ログインが機能する場合は、ユーザーのプロファイルと、利用可能であれば「Who Am I?」ページを開いてください。Jenkinsが認識するユーザーIDとグループ名を確認してください。これは、グループメンバーシップがIDチームの期待と一致しない可能性があるLDAPやSSOで特に役立ちます。グループマッピングが欠落していると、多くのユーザーから一度に権限が削除される可能性があります。

次に、既知の管理者アカウントでテストしてください。管理者がアクションを実行できる場合、インスタンスはおそらく正常であり、影響を受けるユーザーに権限が不足しています。管理者も失敗する場合は、より広範な設定の問題、プラグインの障害、リバースプロキシの問題、または壊れたクラム/セッションの動作を探してください。

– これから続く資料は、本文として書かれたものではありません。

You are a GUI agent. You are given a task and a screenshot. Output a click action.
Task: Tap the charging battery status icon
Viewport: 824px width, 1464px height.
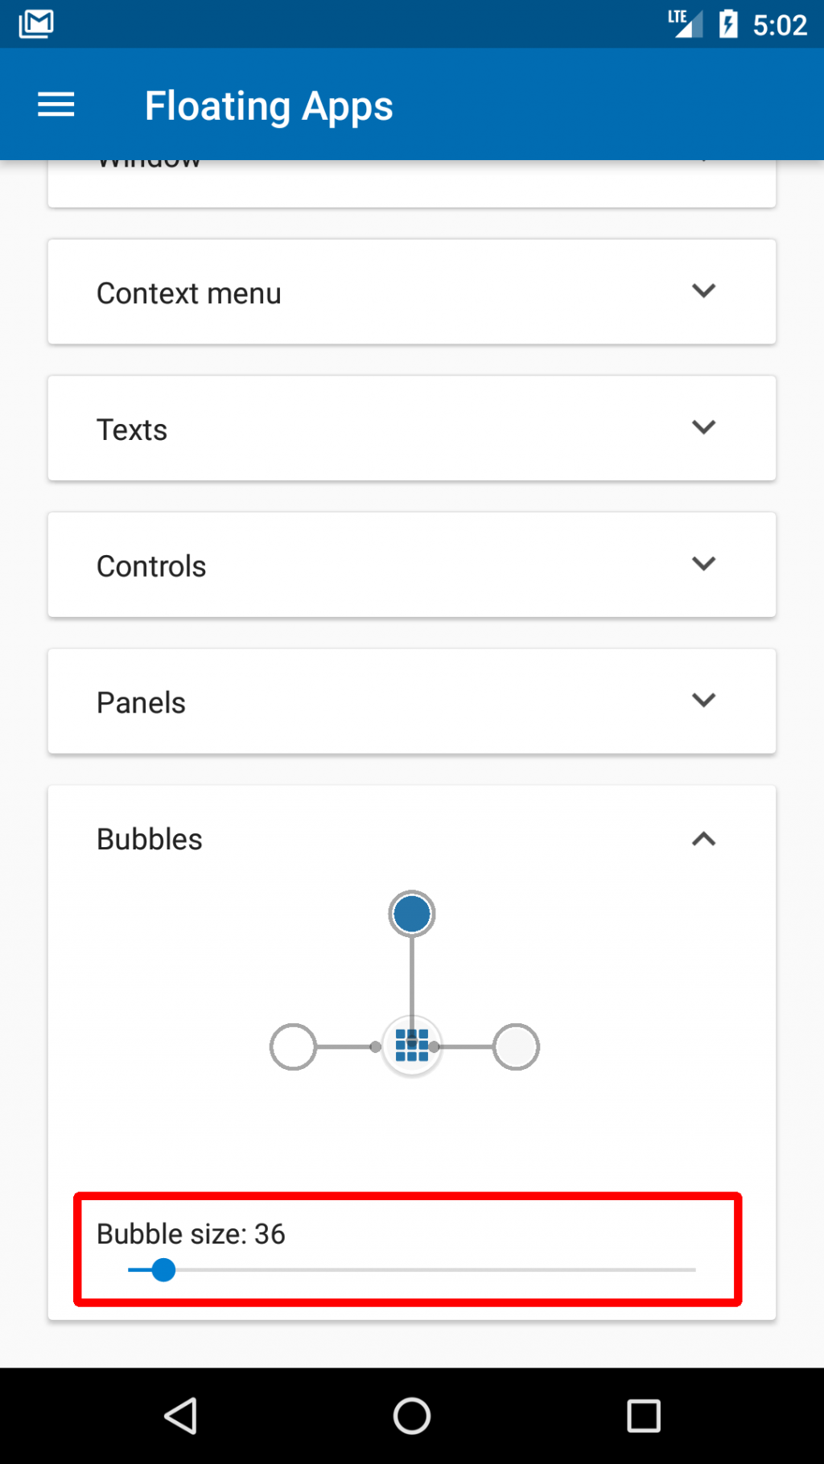point(729,23)
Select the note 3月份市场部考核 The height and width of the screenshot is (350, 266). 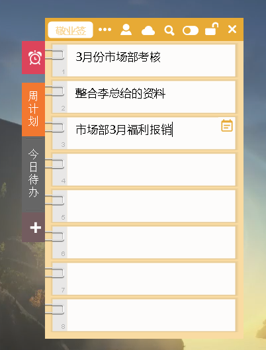(x=118, y=57)
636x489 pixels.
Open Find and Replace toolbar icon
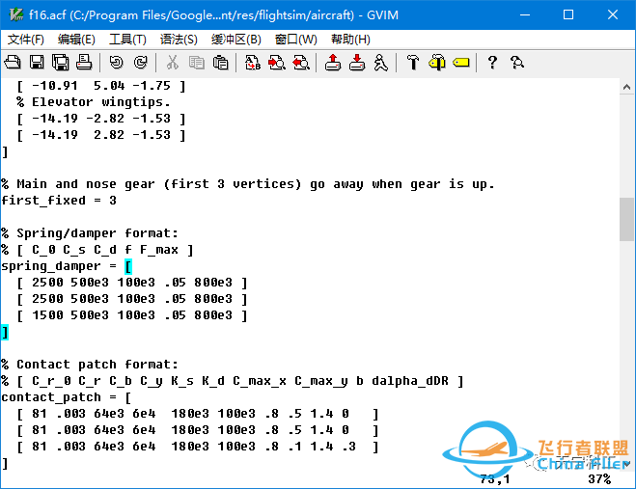click(x=253, y=63)
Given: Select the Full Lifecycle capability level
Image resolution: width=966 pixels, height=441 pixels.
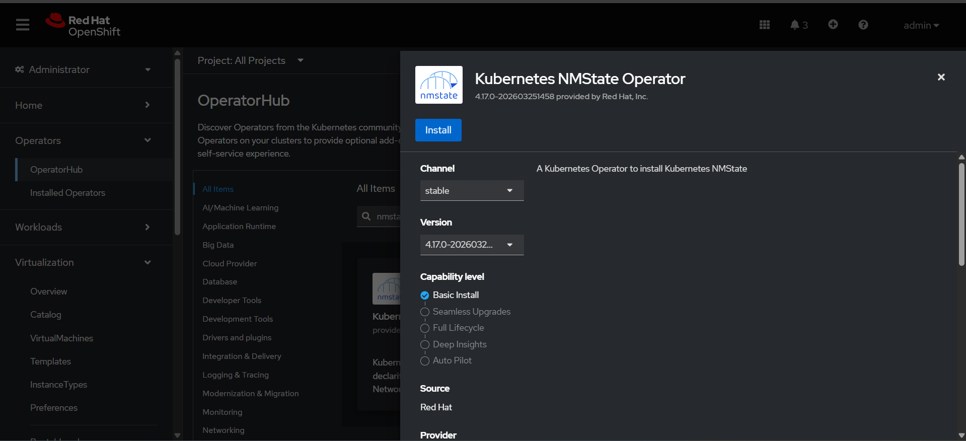Looking at the screenshot, I should (425, 328).
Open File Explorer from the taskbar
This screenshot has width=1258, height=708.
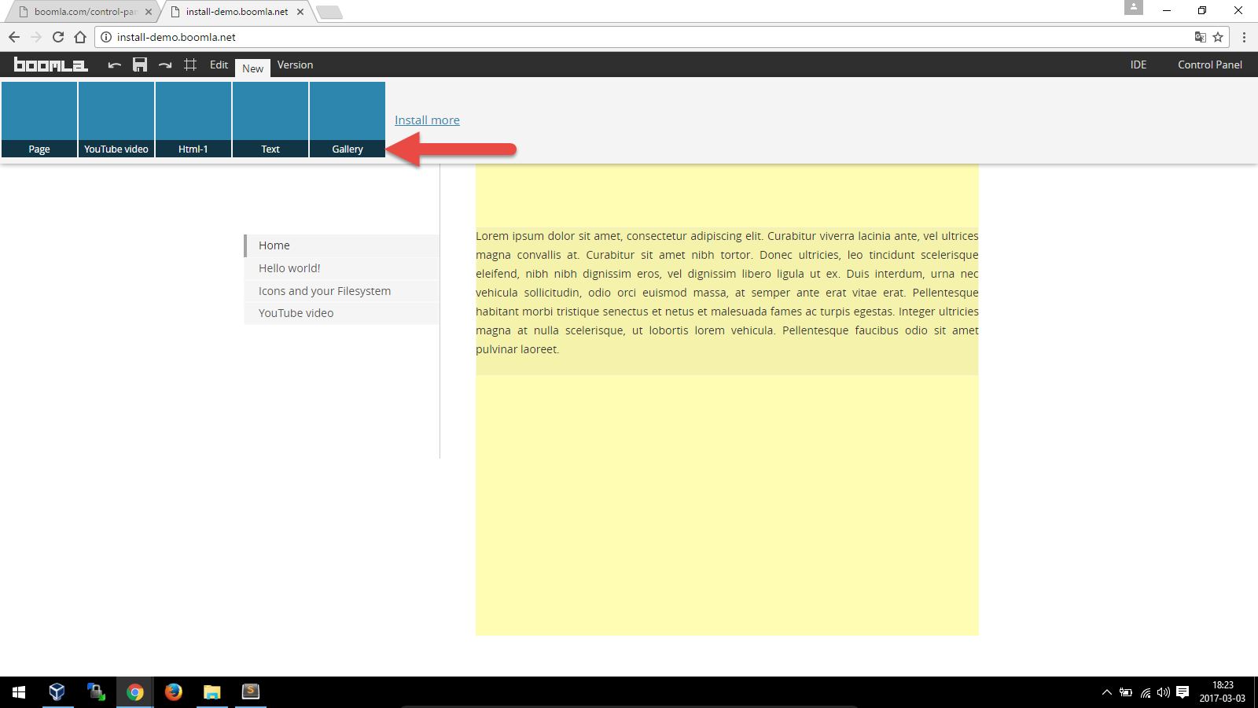coord(212,691)
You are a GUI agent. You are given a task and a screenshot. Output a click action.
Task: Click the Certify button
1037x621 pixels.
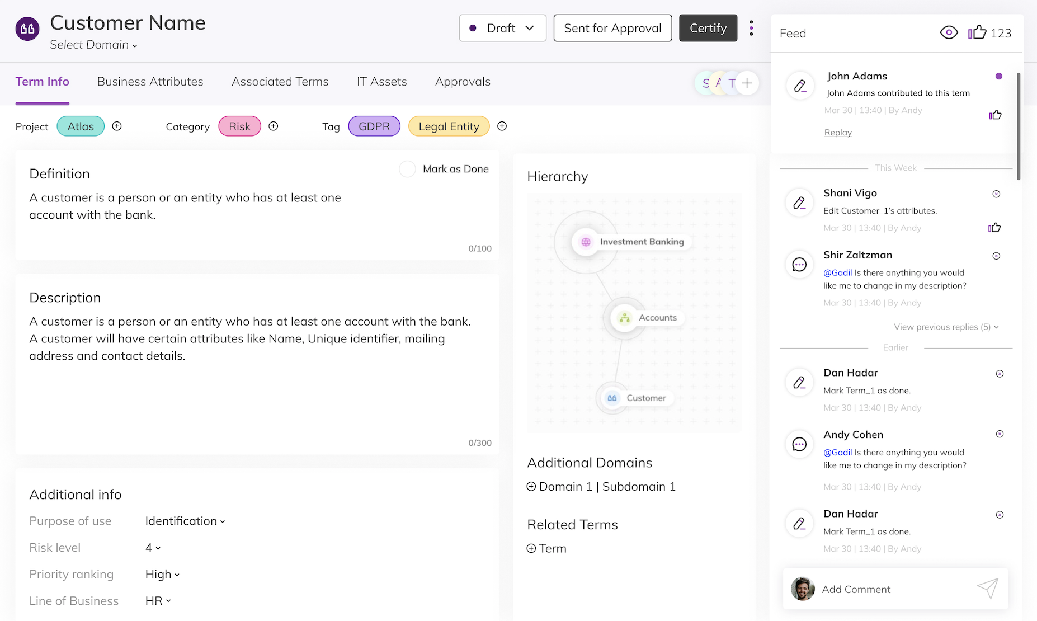click(x=708, y=28)
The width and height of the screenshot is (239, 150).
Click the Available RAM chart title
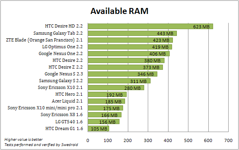120,11
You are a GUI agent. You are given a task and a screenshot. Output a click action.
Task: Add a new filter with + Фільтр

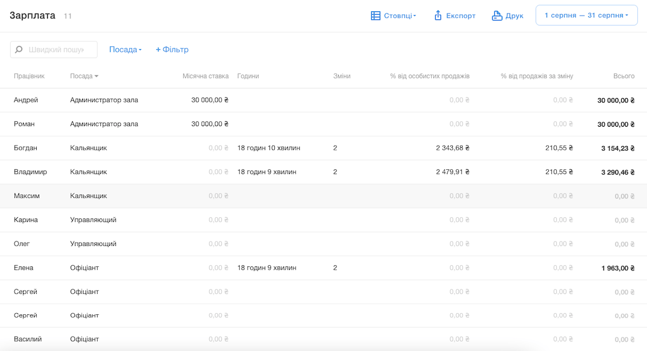click(172, 50)
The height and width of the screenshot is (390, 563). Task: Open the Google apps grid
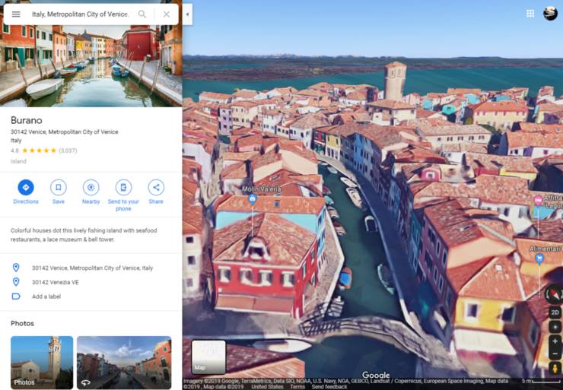click(530, 14)
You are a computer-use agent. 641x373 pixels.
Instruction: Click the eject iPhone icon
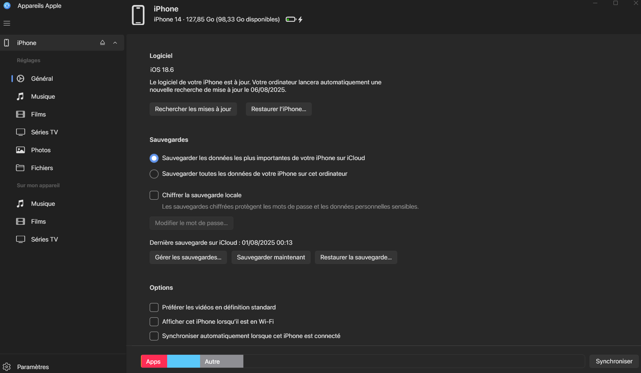[102, 43]
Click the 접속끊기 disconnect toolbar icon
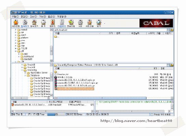This screenshot has width=186, height=136. point(34,23)
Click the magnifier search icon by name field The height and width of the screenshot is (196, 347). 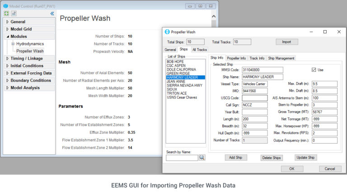point(202,158)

次に、影響を受ける最小のオブジェクトを確認してください。ユーザーが1つのジョブをビルドできない場合、グローバルセキュリティを変更することから始めないでください。そのジョブ、そのフォルダー、継承された権限、ロールパターン、およびプロジェクトベースのマトリックスエントリを確認してください。team-a/.*のようなロールパターンは、正規表現が大文字と小文字を区別するか、狭く書きすぎている場合、Team-A/service-apiのように名前が変更されたフォルダーと一致しません。

APIトークン、クラム、および自動化の失敗

多くのJenkinsセキュリティインシデントは、人間のログイン問題ではありません。これらは、以前は機能していたが現在は失敗するスクリプトです。最初に確認する必要があるのは、スクリプトが実際のパスワードではなくAPIトークンを使用しているかどうかです。APIトークンはローテーションが容易で、運用上のスコープを安全に設定できます。

単純なリクエストは次のようになります。

curl -u "deploy-bot:${JENKINS_TOKEN}" \
  "https://jenkins.example.com/job/service-api/build?token=unused"

クラムを必要とするPOSTリクエストの場合は、最初にクラムを取得します。

CRUMB=$(curl -s -u "deploy-bot:${JENKINS_TOKEN}" \
  "https://jenkins.example.com/crumbIssuer/api/json" |
  jq -r '.crumbRequestField + ":" + .crumb')

curl -X POST -u "deploy-bot:${JENKINS_TOKEN}" \
  -H "$CRUMB" \
  "https://jenkins.example.com/job/service-api/build"

一部のJenkins設定では、APIトークンで認証されたリクエストをクラムチェックから除外しますが、他の設定ではバージョンやプラグインによっては依然としてクラムが必要です。異なる環境からの仮定をコピーするのではなく、インスタンスに対してテストしてください。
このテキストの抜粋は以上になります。